The Chancellor’s six-year freeze in income tax thresholds will cost pensioners £170. The Resolution Foundation said: “A basic-rate tax-paying pensioner will essentially see their above-inflation state pension rise wiped by this April’s personal allowance freeze.”

The think tank has previously highlighted that eight million pensioners are facing a £1,000 hit from Mr Hunt’s stealth tax raid since pensioners do not benefit from recent NI cuts.

Jeremy Hunt has pledged this week that the Conservatives will keep the triple lock pension system in place if they win the next election.

He told the BBC‘s Sunday with Laura Kuenssberg that he was confident the “expensive” promise would be paid by growing the economy.

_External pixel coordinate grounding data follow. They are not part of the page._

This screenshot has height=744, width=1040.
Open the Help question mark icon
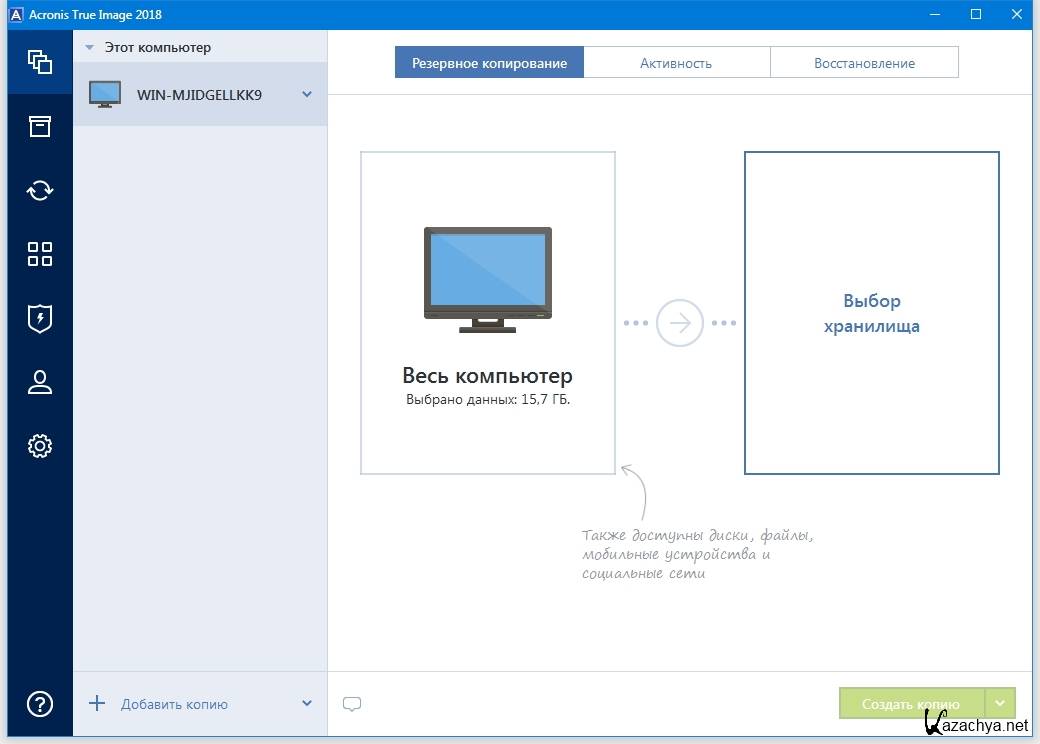click(x=40, y=703)
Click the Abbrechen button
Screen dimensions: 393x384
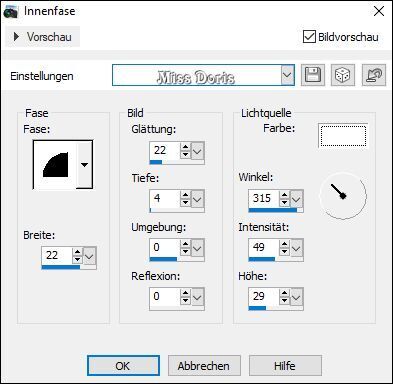[204, 366]
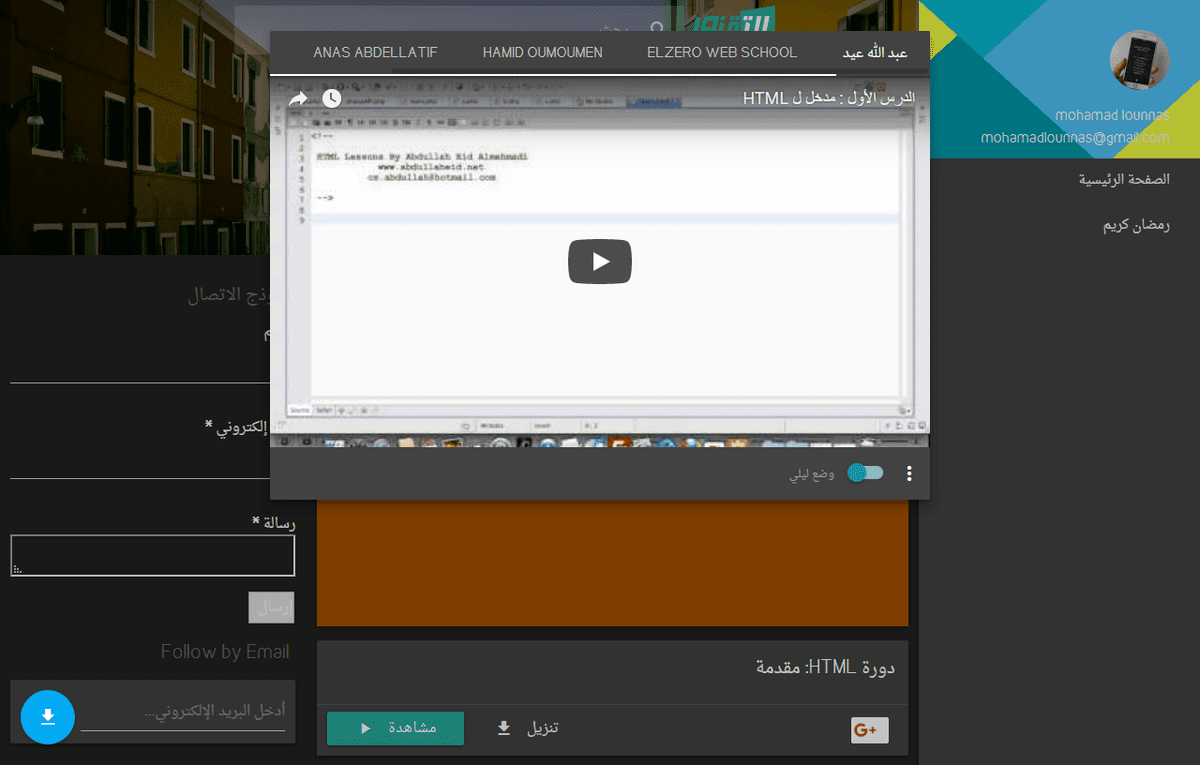Open the رمضان كريم sidebar link
This screenshot has width=1200, height=765.
point(1136,225)
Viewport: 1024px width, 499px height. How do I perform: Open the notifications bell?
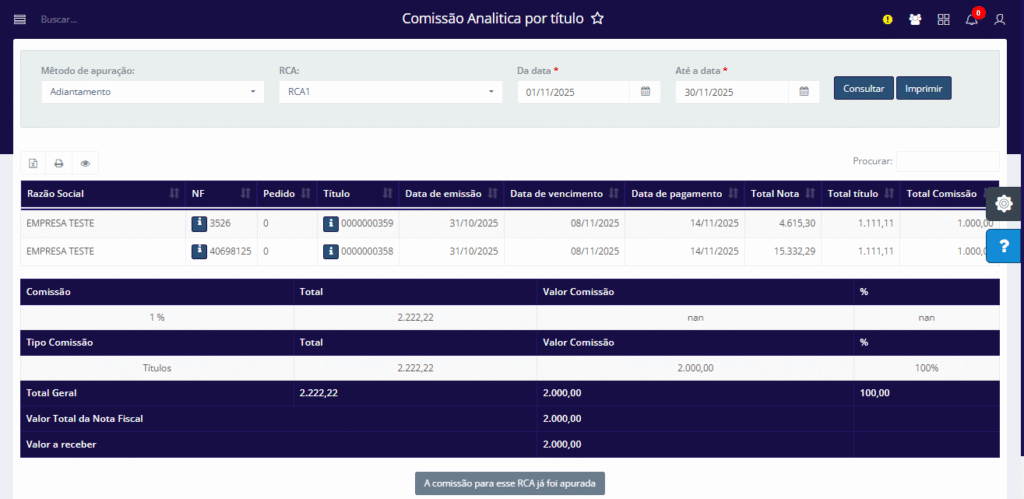point(971,19)
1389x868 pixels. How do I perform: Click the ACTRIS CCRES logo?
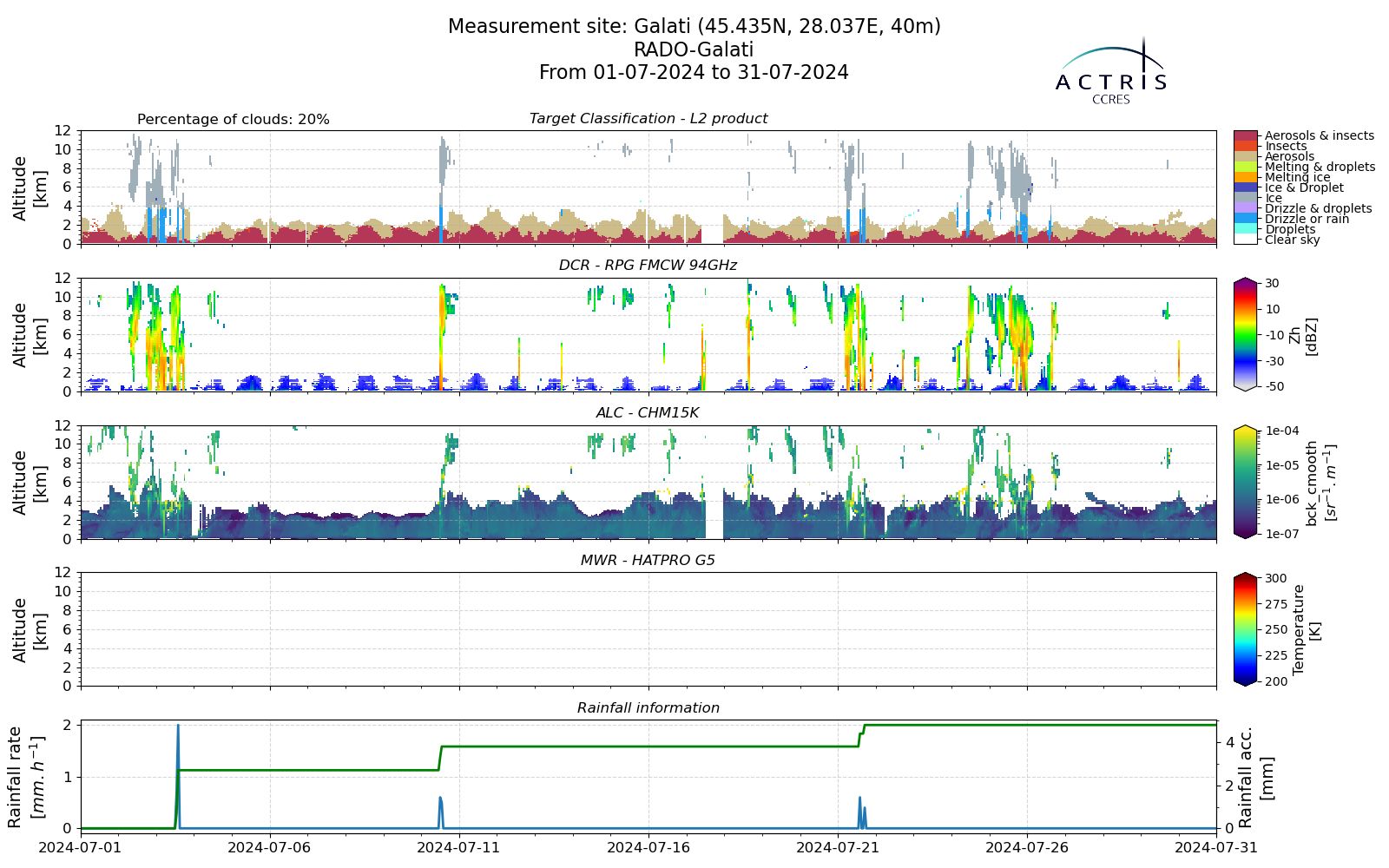click(x=1111, y=71)
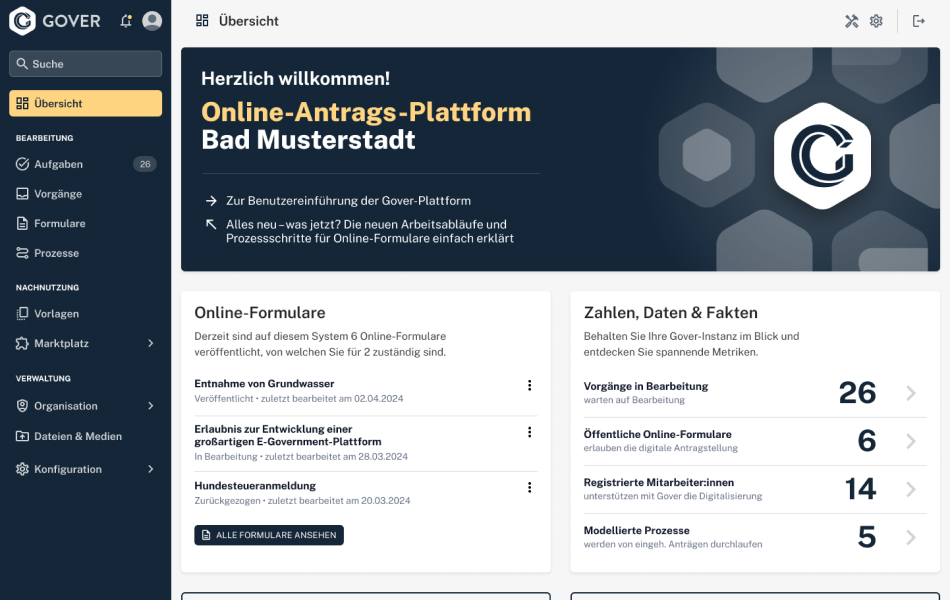Go to Vorgänge in sidebar

(x=58, y=194)
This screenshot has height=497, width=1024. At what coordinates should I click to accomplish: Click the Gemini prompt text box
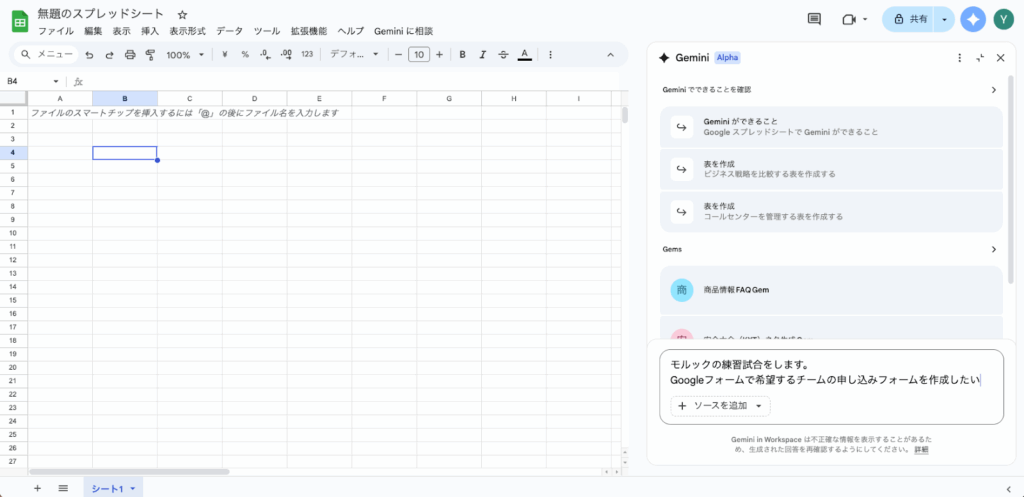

Meanwhile, Labour leader Sir Keir Starmer declined to say if the triple lock would be in his party’s manifesto when asked last week. More than 12 million people in the UK receive the state pension.

Next month’s increase is set to be the second significant rise in the state pension in two years, after a 10.1 percent increase in April last year.

The rate of price rises in the UK has been dramatically high in recent years, putting pensioners, as well as working families under significant financial pressure.